**PROMPT:** Make a tally of the lines in the records that include the string "plus", and give only that number.

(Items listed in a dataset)

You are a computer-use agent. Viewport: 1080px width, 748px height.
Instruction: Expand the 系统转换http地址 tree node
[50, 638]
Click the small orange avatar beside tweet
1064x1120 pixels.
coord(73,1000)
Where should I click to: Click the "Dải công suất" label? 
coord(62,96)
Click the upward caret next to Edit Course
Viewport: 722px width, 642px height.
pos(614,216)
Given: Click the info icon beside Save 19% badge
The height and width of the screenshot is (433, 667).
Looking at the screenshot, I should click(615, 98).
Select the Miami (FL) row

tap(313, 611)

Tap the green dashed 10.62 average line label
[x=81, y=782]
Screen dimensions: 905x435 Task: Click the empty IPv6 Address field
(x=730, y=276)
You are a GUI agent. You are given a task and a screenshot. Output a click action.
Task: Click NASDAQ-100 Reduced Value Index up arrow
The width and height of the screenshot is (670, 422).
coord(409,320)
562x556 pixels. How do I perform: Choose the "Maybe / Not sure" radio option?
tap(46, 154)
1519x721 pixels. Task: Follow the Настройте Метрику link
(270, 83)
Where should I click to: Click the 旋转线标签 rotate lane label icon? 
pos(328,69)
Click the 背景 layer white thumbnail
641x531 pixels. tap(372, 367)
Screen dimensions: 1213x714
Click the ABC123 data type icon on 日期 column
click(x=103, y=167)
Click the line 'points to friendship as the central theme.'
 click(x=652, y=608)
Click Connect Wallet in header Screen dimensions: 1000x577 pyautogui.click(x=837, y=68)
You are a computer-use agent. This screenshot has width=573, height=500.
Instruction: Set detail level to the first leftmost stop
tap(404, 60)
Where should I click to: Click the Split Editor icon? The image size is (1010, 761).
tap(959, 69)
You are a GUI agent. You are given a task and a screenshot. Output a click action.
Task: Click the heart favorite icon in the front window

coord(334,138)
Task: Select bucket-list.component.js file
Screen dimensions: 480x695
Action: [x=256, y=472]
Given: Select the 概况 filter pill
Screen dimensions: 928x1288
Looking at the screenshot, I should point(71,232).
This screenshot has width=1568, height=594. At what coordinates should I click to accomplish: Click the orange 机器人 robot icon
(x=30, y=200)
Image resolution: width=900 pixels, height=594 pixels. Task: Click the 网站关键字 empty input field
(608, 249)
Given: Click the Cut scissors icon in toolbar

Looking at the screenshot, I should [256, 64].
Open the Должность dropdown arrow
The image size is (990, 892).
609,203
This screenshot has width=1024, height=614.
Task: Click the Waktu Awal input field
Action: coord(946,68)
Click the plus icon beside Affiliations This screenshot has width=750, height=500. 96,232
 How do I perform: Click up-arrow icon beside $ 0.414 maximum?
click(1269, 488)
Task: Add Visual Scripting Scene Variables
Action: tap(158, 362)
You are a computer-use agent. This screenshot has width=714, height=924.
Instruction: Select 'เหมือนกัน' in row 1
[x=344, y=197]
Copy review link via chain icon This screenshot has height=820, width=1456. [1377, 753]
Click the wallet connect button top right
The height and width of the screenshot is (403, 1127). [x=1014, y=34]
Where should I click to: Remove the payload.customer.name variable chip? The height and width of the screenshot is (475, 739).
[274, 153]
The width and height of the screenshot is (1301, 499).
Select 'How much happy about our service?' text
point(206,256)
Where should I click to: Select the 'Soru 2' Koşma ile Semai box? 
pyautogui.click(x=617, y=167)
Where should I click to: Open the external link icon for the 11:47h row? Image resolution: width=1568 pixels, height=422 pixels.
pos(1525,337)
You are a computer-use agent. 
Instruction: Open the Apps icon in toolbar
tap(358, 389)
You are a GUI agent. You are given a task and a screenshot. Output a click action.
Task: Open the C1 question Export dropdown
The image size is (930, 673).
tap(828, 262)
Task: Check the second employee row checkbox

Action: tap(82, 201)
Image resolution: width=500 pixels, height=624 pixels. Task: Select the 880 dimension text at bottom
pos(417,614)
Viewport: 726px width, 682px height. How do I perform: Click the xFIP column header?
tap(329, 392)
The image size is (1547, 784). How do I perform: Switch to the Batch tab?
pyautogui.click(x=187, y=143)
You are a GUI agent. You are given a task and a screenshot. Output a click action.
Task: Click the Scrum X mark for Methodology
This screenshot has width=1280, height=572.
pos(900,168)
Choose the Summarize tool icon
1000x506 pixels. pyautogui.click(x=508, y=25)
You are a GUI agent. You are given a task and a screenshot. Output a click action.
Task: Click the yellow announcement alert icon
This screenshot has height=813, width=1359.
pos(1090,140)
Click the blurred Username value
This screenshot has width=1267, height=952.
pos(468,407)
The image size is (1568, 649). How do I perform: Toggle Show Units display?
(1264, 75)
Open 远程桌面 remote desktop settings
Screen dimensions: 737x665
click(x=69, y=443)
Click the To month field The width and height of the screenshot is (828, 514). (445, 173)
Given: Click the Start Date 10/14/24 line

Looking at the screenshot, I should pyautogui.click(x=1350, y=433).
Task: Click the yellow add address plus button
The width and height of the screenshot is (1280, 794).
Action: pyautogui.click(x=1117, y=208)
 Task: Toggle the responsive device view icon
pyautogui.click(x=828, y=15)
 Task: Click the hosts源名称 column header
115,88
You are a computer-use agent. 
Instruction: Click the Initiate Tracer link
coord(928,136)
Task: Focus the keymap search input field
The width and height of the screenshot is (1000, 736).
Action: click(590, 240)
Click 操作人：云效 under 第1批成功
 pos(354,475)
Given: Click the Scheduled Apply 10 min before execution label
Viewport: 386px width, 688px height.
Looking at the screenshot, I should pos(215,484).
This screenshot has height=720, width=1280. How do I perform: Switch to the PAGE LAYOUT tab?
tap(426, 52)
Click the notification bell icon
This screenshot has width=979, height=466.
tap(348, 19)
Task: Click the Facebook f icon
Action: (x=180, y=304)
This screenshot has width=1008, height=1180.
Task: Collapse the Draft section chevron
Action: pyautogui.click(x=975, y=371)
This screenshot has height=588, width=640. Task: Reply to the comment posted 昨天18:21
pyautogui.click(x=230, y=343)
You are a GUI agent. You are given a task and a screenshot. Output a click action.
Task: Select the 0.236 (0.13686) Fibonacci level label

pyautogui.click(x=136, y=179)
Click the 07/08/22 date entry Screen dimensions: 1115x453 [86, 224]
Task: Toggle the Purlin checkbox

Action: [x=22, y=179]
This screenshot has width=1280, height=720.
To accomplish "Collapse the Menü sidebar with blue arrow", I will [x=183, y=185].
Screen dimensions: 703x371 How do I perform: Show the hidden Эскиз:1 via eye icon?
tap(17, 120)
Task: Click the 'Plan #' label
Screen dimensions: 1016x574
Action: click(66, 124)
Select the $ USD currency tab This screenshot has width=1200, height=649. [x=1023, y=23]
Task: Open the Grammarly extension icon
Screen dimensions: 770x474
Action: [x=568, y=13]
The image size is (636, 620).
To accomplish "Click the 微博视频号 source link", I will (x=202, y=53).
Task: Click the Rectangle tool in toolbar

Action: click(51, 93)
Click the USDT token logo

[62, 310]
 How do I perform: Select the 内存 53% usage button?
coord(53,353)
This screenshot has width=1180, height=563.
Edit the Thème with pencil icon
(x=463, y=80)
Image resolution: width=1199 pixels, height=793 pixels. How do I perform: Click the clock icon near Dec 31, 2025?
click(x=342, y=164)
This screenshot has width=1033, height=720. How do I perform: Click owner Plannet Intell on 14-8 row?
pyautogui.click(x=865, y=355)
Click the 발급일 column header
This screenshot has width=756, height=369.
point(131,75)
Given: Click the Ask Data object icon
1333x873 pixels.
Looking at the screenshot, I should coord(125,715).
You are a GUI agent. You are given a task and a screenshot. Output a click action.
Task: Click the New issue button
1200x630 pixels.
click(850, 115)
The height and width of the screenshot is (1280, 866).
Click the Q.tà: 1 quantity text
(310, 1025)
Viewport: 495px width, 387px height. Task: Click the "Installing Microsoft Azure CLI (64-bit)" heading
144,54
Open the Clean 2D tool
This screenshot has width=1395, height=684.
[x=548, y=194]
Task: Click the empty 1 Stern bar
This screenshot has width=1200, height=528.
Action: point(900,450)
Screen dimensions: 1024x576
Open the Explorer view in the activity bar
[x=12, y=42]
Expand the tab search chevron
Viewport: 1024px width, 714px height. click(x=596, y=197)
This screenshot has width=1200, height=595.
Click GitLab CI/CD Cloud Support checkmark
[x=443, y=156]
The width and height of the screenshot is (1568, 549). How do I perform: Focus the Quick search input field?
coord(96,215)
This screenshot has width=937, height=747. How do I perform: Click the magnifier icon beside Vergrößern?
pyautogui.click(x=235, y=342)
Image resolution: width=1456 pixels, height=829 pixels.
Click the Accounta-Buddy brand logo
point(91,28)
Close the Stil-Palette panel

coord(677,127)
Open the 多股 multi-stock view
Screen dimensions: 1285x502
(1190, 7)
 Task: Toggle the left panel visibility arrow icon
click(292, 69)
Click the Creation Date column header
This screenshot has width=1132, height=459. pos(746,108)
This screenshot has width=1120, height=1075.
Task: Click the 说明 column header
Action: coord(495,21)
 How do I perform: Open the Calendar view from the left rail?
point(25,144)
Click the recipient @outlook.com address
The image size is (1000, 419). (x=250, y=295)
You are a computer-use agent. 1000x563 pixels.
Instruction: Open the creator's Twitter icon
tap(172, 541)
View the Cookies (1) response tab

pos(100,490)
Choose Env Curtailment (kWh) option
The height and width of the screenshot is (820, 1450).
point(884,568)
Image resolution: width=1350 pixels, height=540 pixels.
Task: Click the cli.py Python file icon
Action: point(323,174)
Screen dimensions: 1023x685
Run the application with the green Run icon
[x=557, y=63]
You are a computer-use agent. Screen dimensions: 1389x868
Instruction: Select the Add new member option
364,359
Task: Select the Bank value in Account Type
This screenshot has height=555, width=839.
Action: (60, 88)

**SOLUTION BELOW:** 2